La medicina y la economía guardan grandes similitudes. Cuando un paciente enferma se le
suministra un medicamento para combatir el mal, que regularmente genera efectos
secundarios que no pueden ignorarse. Entre más fuerte el medicamento, mayor el riesgo
de romper el equilibrio físico y generar daños colaterales.
En el contexto de las políticas públicas y económicas pasa un fenómeno parecido. Existen
infinidad de ejemplos: Una política recaudatoria decimonónica forjó la fisionomía actual
de Nueva Orleans (casas con forma de “joroba de camello”), al cobrar impuestos según el
número de plantas en la fachada. Lo mismo sucede en Londres, cuyo aspecto lúgubre es
cortesía de una medida similar, pero basada en el número de ventanas de las residencias.
Uno de los casos más patéticos de efectos secundarios nocivos fue la aplicación de la
política de un solo hijo en China, instituida en 1979. En principio sonaba como una medida
lógica y perfectamente entendible para el país más poblado del mundo. El problema fue
cómo la implementaron y sus consecuencias.
Para un matrimonio chino un varón significaba un activo laboral de vital importancia,
aportante en el ingreso familiar y garantía de subsistencia en su vejez; en cambio, una
niña representaba una dote que pagar. Y como la medida les permitía engendrar sólo una
vez, las parejas chinas prefirieron tener niños.

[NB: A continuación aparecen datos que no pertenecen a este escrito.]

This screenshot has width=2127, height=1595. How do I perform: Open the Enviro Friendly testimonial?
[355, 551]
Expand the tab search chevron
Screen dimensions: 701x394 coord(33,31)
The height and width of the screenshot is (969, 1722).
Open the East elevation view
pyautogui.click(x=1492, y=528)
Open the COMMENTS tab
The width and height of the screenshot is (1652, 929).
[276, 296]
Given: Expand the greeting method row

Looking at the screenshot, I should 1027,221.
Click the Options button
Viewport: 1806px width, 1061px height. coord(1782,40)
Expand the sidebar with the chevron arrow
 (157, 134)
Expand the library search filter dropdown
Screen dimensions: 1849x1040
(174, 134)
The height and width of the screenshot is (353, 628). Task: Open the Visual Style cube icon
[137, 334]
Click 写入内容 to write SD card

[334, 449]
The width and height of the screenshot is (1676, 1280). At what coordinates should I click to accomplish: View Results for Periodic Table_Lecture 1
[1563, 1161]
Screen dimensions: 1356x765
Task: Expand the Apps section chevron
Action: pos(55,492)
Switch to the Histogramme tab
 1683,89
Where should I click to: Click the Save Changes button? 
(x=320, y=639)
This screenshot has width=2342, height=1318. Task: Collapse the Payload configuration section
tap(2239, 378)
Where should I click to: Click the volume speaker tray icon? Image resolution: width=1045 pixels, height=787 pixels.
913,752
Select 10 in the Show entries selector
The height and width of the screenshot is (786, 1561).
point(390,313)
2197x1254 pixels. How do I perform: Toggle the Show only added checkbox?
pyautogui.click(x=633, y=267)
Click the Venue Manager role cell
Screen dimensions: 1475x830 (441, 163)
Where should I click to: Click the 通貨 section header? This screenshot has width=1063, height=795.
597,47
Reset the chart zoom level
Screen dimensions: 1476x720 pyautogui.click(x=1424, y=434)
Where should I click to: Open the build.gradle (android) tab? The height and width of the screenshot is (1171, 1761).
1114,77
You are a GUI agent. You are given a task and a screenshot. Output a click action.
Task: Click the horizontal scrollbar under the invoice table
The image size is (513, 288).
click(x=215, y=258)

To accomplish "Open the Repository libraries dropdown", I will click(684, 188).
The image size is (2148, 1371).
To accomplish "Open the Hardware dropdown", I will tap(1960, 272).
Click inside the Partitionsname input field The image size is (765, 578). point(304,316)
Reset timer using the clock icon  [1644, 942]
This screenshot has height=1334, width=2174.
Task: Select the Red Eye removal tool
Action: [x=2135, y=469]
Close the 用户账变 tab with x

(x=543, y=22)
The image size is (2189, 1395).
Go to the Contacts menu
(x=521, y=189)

Aunque la medida se relajó en 2015, sus efectos secundarios no se pueden desdeñar ni
minimizar. En China ahora hay muchos más hombres que mujeres, por lo cual más de 40
millones de varones menores de 39 años no tienen, o no tendrán pareja. Lo peor del caso
es cómo se llegó a este desequilibrio: innumerables infanticidios femeninos, abandono de
niñas, abortos selectivos forzados, esterilizaciones masivas y millones de niñas “invisibles”
(sin identidad) que nunca registraron sus papás por temor a las severas sanciones.
Por si fuera poco, en pocas décadas los adultos mayores jubilados sobrepasarán, por
mucho, a los jóvenes productivos, haciendo inviables los sistemas pensionarios. Sin
embargo, aducen las autoridades, la aplicación de esa política redujo el crecimiento
poblacional en 400 millones de nacimientos. Quizá sea cierto, pero, ¿valió la pena pagar el
costo?
Los efectos secundarios de una política pública siempre deben ser cuidadosamente
ponderados antes de ponerla en práctica: el paciente debe ser exhaustivamente valorado,
de otra forma, por curar un mal se podrían crear otros peores y, de seguro, como reza el
adagio popular, saldrá más caro el caldo que las albóndigas.